Credit: Laura Wheatman Hill Credit: Laura Wheatman Hill

My home is highly functional and often disorganized, due to my life as a single parent to two children with ADHD and my own neurodivergence to sift through. That’s why I’m always looking for new organizational systems that can make my life easier. When I recently heard about “knolling,” an organizing system for artists, I decided it might be worth a try.

Although I am by no means an “artist,” knolling still seemed to intrigue me. My house, a suburban, contemporary home built in 1979, has a certain art to it. High ceilings partially lined with warm wood and big, white gallery walls frequently get compliments from visitors, including some visual artists. But the artistry ends there, for the most part.

Children's toys.
Credit: Laura Wheatman Hill Credit: Laura Wheatman Hill

What Is Knolling?

The purpose of knolling is to streamline workflow by creating visually appealing, simple collections of things by arranging them at right angles. It was coined by sculptor Andrew Kromelow in 1987 as a way he organized his tools. Kromelow worked as a janitor in Frank Gehry’s furniture studio, which was affiliated with Knoll Furniture. Artist Tom Sachs, who also worked in Gehry’s studio, popularized the organizational concept in 1989. Now, the term has taken off again on TikTok with #knolling showing off hundreds of videos of people applying this concept in their homes.

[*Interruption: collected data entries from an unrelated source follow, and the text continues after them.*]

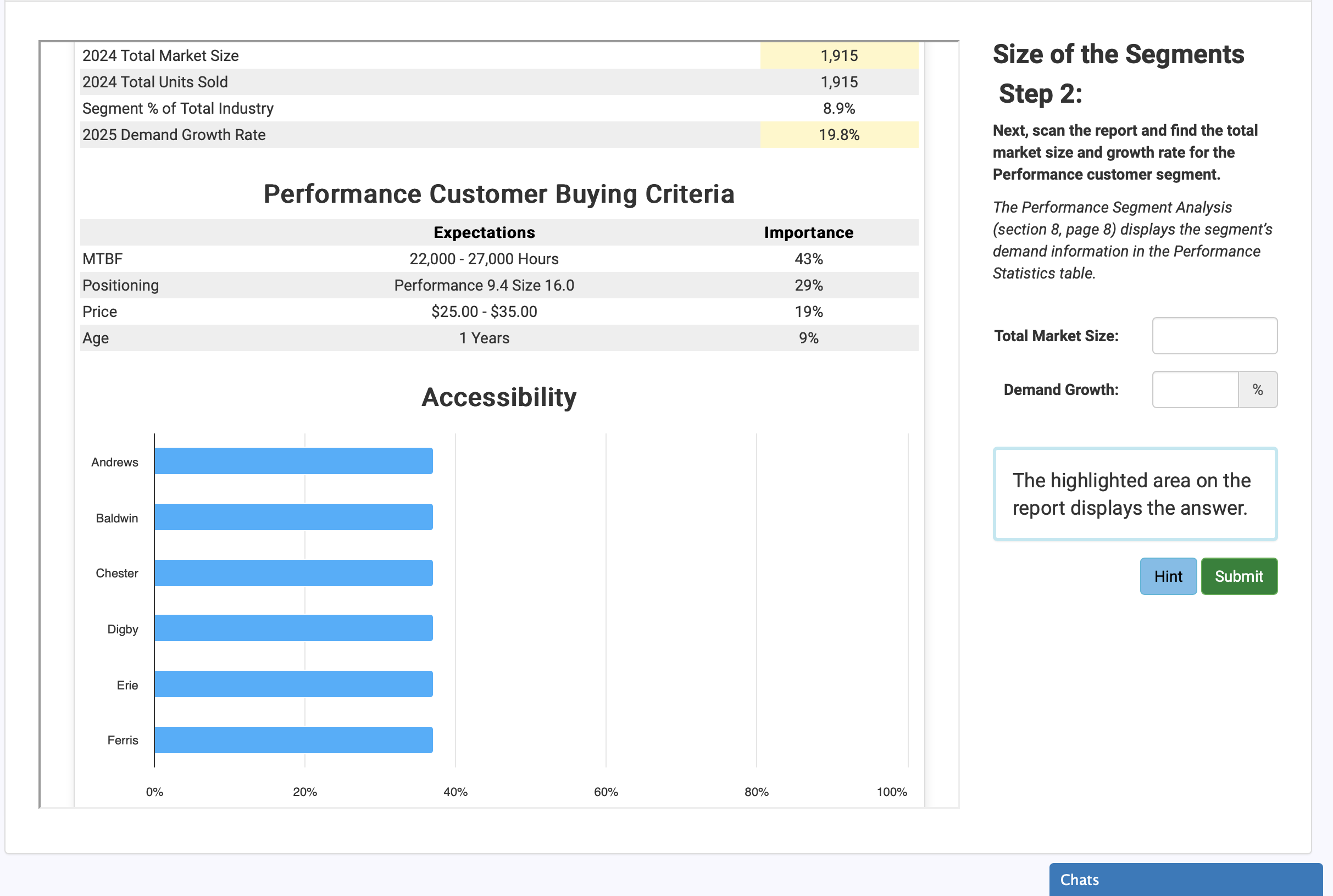The height and width of the screenshot is (896, 1333).
Task: Click the Andrews accessibility bar
Action: 293,461
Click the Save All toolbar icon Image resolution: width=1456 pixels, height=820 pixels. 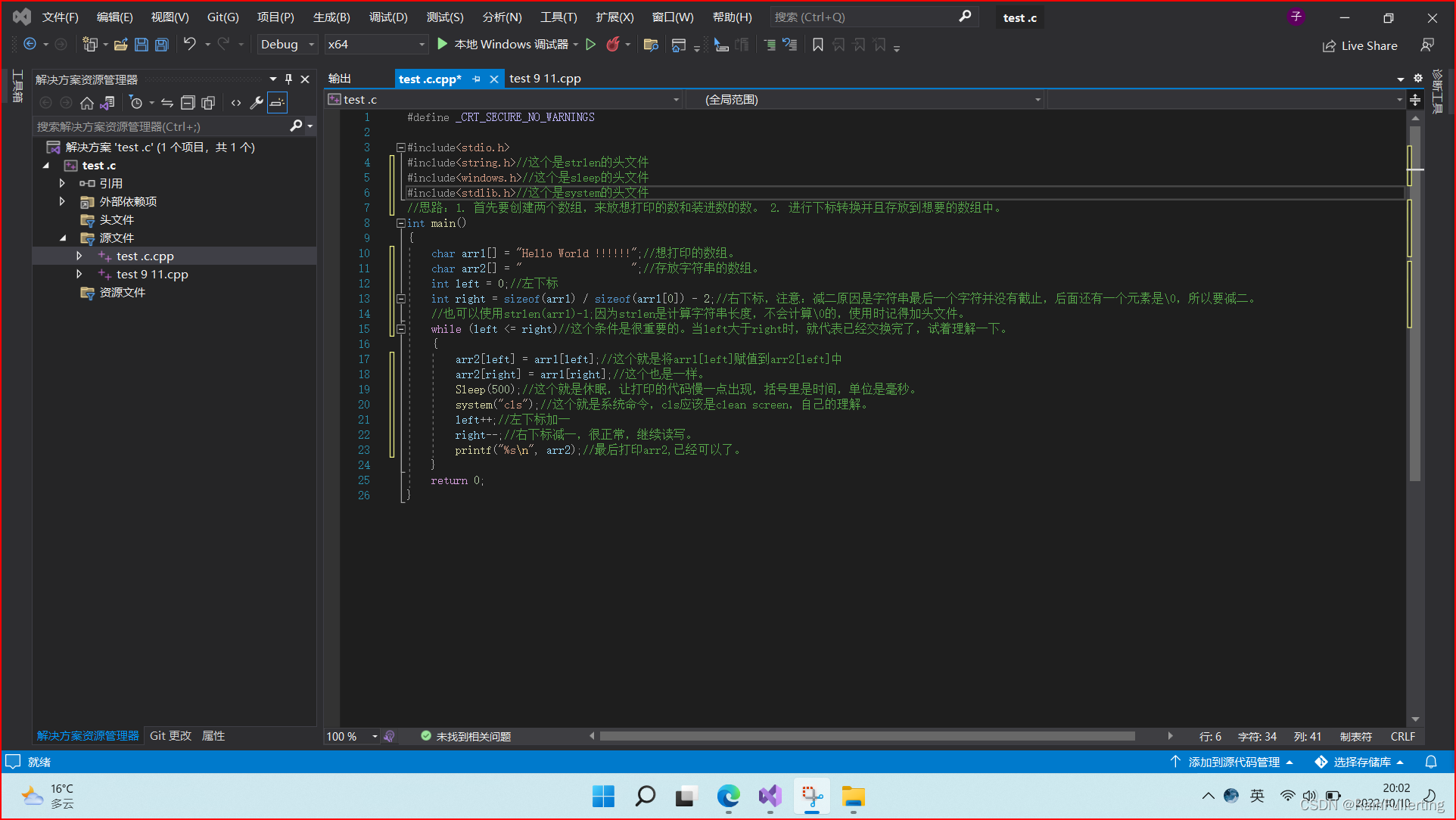click(x=161, y=45)

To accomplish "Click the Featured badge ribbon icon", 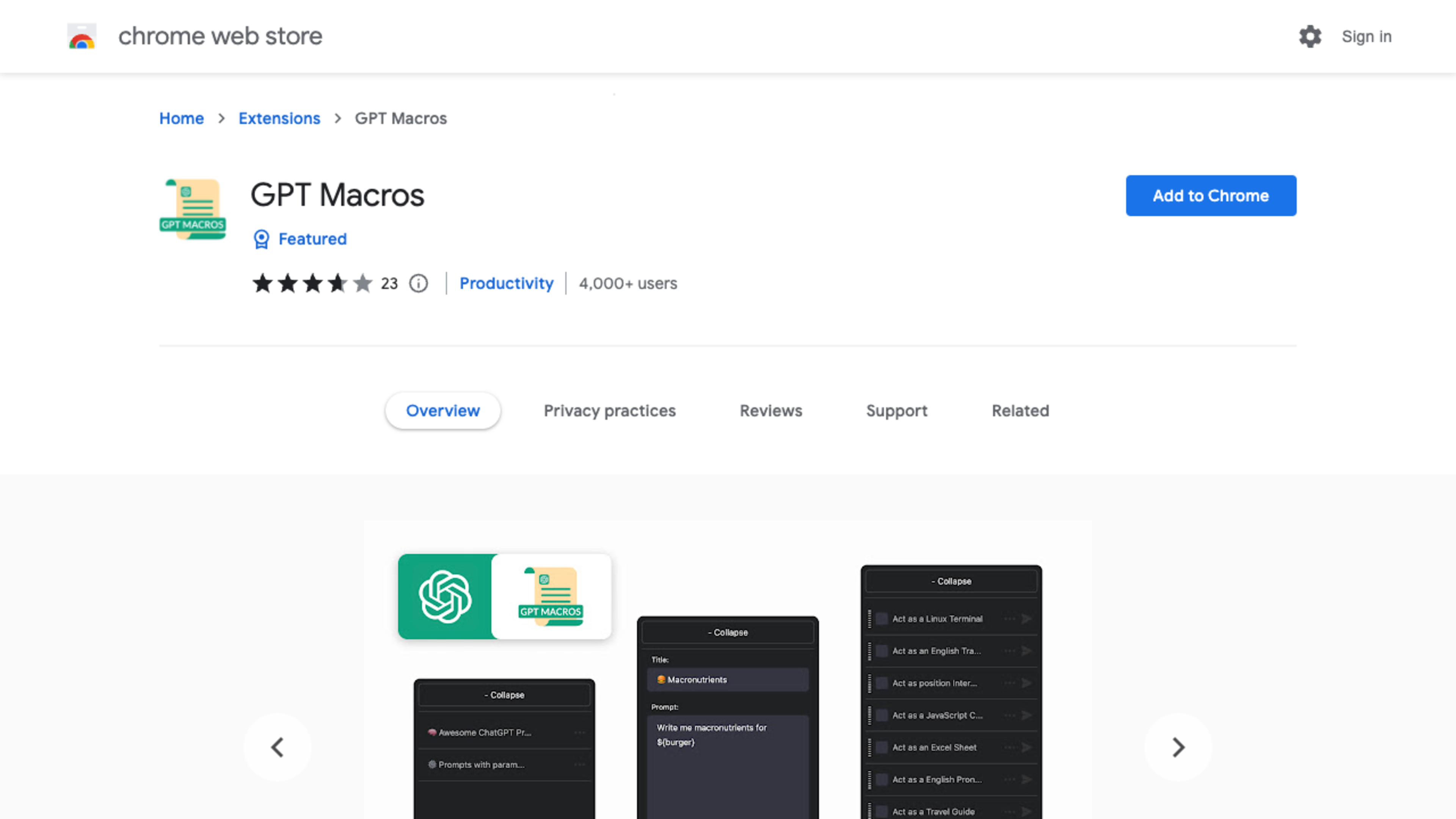I will (261, 239).
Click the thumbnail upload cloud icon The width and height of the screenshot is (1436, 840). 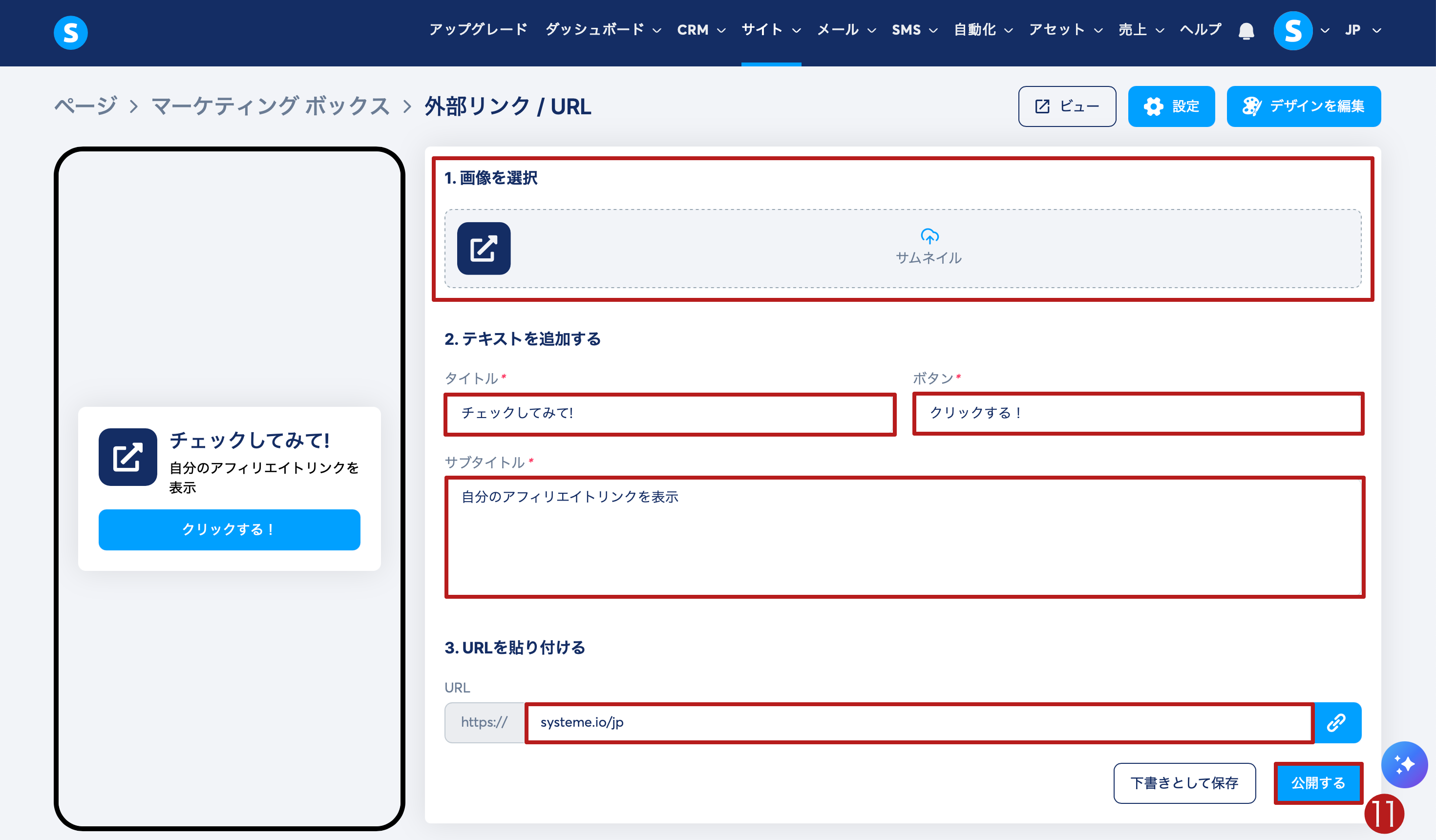(929, 235)
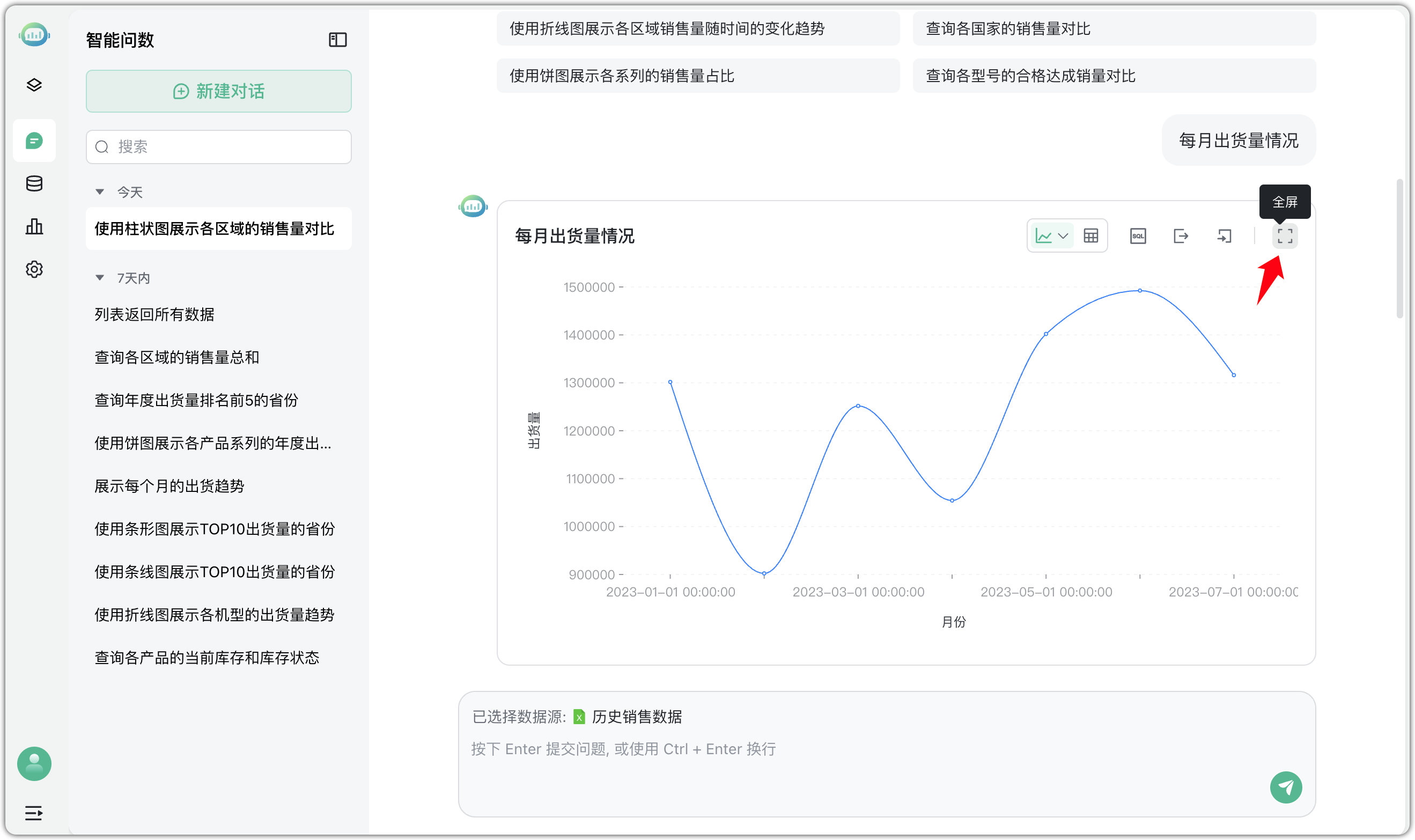Click the green send message button

tap(1286, 787)
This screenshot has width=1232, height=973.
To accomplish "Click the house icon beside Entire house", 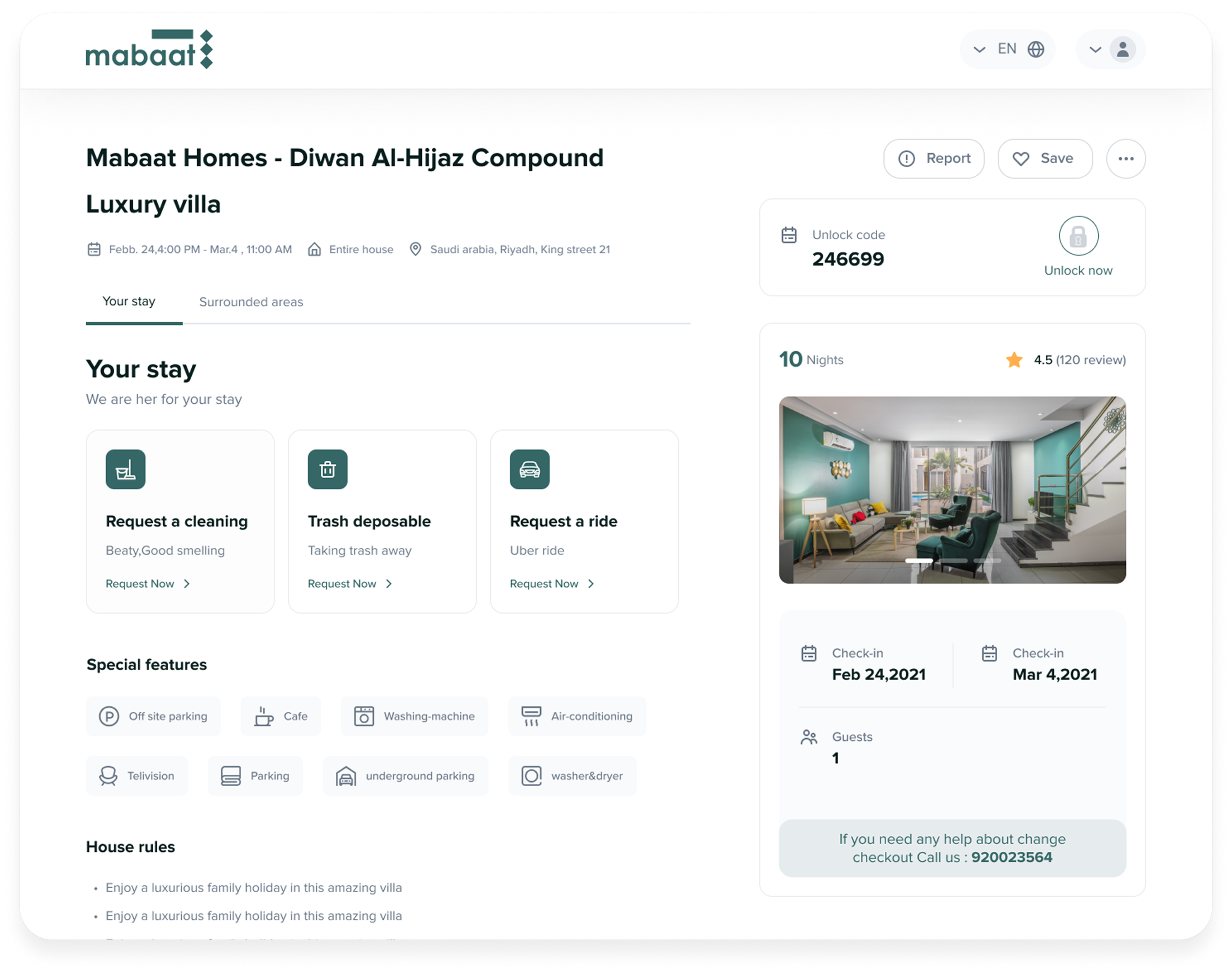I will (314, 249).
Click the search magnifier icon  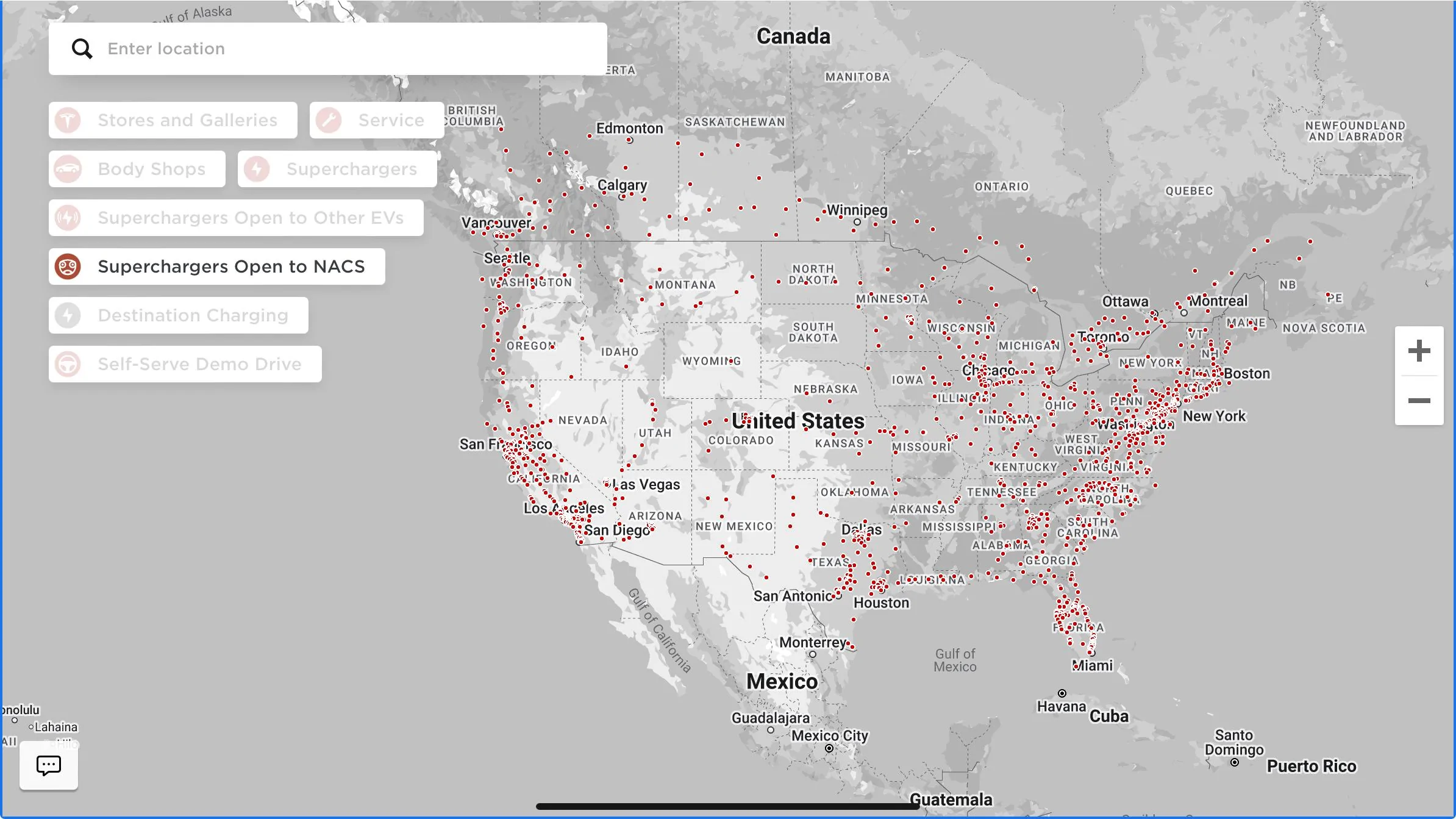click(x=83, y=48)
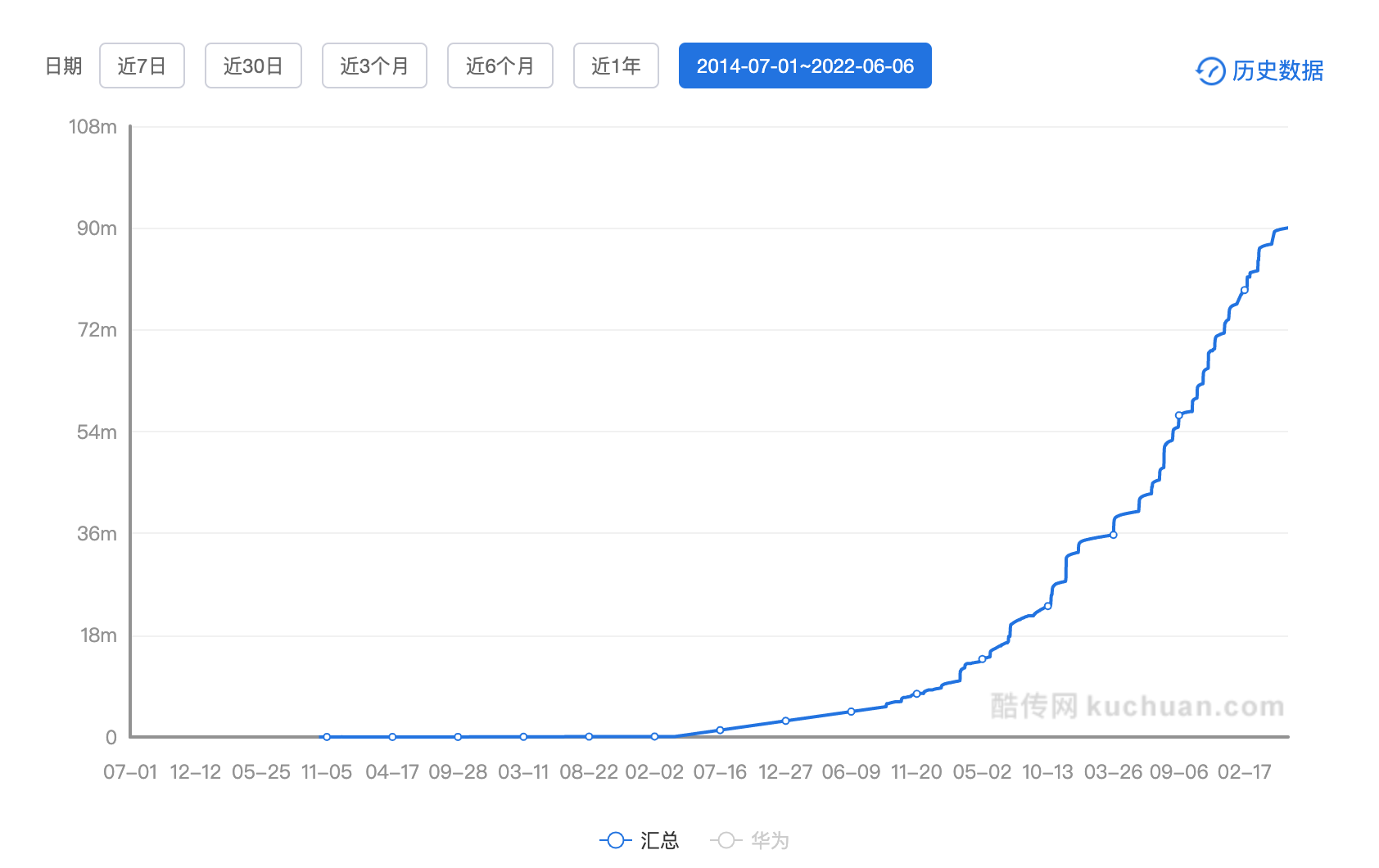This screenshot has height=868, width=1379.
Task: Select the 近3个月 range option
Action: [x=374, y=66]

How to Use Knolling to Organize Your Home

Many people “knoll” their tools in drawers to better organize the space. It is deeply satisfying to open a drawer and have everything laid out for you — each with its own perfectly sized spot. If a tool is missing, you know immediately because the gap is obvious.

To knoll, you first need to identify and remove items no longer in use, group all the remaining items by category, and organize the objects at right angles, sometimes called “squaring” so they lie in a visually appealing, artistic grid.

Drawer with a variety of images.
Credit: Laura Wheatman Hill Credit: Laura Wheatman Hill

How I Tried It

The reality is that although I initially thought knolling was intriguing and worth pursuing, it was hard to achieve for my particular home and lifestyle. I’ve embraced Cluttercore, a slightly maximalist design strategy for people who like visual stimuli. My bookshelves are organized but packed with non-color-coordinated books and knickknacks, many of which seem random but are precious. My kids’ toys are in doom boxes throughout our home, as are power cords, art supplies, and tools. Can I knoll it? Sure. Will it stay that way? Probably not.

I had some fun artistically arranging the appliance drawer in the kitchen, the bookshelf keepsakes, a doom box of toys, and some artwork by my children. I took everything out of its receptacle, laid it all out on the surface, identified items I wouldn’t include, removed anything I wasn’t using, and then laid them out piece by piece at right angles.

Drawer with a variety of images.
Credit: Laura Wheatman Hill Credit: Laura Wheatman Hill

I found it satisfying to find pieces the right size to fill in the grid without making a new section. But, at times I would eliminate pieces I did use because they didn’t fit my design. I also went looking for items when I had a gap. This doesn’t seem like the correct way to prioritize only using items you need in the squaring phase — more of a way to make the square square. I’m not patient or skilled enough to only use what I need and make it fit a perfectly balanced square.

When it came time to put the objects away, back into their jumble they went. Is there a world (maybe when my kids are older?) where I can knoll to my heart’s content? Probably. But I doubt my particular heart will be content knolling. 

The truth is seeing the right angles didn’t bring me peace. Rather, the obsession with perfection reminds me of all the concrete and immaterial things in my life that are askew, like all the photos hanging in my living room or my time management. So bring on the Cluttercore.